Meldungsdatum: 09.03.2026
Der Entsorgungs- und Servicebetrieb der Stadt Bocholt führt in der aktuellen Pflanzperiode stadtweit Nachpflanzungen durch. Dabei kommen mehrere hundert neue Bäume in den Boden. Bei der Auswahl der Arten achtet die Stadt auf Klimaresilienz und Standortgerechtigkeit. Da die veränderten Wetterbedingungen Pflanzen erfordern, die längere Trockenphasen und höhere Temperaturen vertragen, wurden entsprechend angepasste Sorten ausgewählt. Dazu gehören unter anderem der Feldahorn, die Weiße Maulbeere, die Esskastanie, die Silber-Linde sowie die Bur-Eiche. Diese Arten gelten als widerstandsfähig und dienen der langfristigen Sicherung des städtischen Baumbestandes.

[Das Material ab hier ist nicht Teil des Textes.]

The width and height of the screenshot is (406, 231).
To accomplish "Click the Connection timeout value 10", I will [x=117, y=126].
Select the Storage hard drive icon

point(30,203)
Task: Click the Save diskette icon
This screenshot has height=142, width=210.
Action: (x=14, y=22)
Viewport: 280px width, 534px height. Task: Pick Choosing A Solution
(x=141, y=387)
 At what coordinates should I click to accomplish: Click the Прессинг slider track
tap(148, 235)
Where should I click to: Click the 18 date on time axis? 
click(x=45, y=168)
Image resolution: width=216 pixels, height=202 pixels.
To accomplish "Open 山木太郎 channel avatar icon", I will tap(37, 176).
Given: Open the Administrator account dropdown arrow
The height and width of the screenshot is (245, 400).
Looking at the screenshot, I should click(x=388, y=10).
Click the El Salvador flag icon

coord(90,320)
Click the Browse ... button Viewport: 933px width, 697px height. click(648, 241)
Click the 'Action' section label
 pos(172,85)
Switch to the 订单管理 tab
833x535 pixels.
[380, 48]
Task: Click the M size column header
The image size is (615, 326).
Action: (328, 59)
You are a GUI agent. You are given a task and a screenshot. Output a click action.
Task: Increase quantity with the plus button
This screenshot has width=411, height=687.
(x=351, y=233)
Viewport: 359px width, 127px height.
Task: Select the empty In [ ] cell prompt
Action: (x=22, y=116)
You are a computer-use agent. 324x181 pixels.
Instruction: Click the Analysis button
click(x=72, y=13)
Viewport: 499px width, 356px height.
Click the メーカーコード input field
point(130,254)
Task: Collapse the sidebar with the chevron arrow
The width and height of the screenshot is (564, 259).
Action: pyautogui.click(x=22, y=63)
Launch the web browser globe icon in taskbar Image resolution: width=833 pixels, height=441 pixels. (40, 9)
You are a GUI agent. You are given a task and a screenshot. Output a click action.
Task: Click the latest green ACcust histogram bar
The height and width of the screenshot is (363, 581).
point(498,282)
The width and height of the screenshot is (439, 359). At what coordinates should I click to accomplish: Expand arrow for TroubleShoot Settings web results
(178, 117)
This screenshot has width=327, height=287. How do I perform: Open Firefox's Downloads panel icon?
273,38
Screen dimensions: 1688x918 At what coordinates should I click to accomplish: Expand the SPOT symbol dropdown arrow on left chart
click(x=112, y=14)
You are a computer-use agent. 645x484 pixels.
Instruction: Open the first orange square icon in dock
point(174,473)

„Die Anforderungen an die städtische Grünpflege haben sich in den vergangenen Jahren stark gewandelt.“, erklärt Sven van den Berg, Geschäftsbereichsleiter Grünflächen- und Straßenunterhaltung beim Entsorgungs- und Servicebetrieb Bocholt, der mit seinen Kolleginnen und Kollegen die Pflanzungen geplant hat und nun umsetzt, „es geht längst nicht mehr allein um Optik, sondern auch um eine strategische Anpassung an sich wandelnde klimatische Bedingungen mit zunehmenden Trockenphasen.“
Neben den Baumpflanzungen werden auf verschiedenen städtischen Flächen zusätzlich rund 2.000 heimische Gehölze gepflanzt. Diese Aufforstung dient dem lokalen Naturschutz. Die neu gepflanzten Sträucher und Gehölze bieten eine Nahrungsquelle und einen Lebensraum für zahlreiche heimische Vögel und Insekten.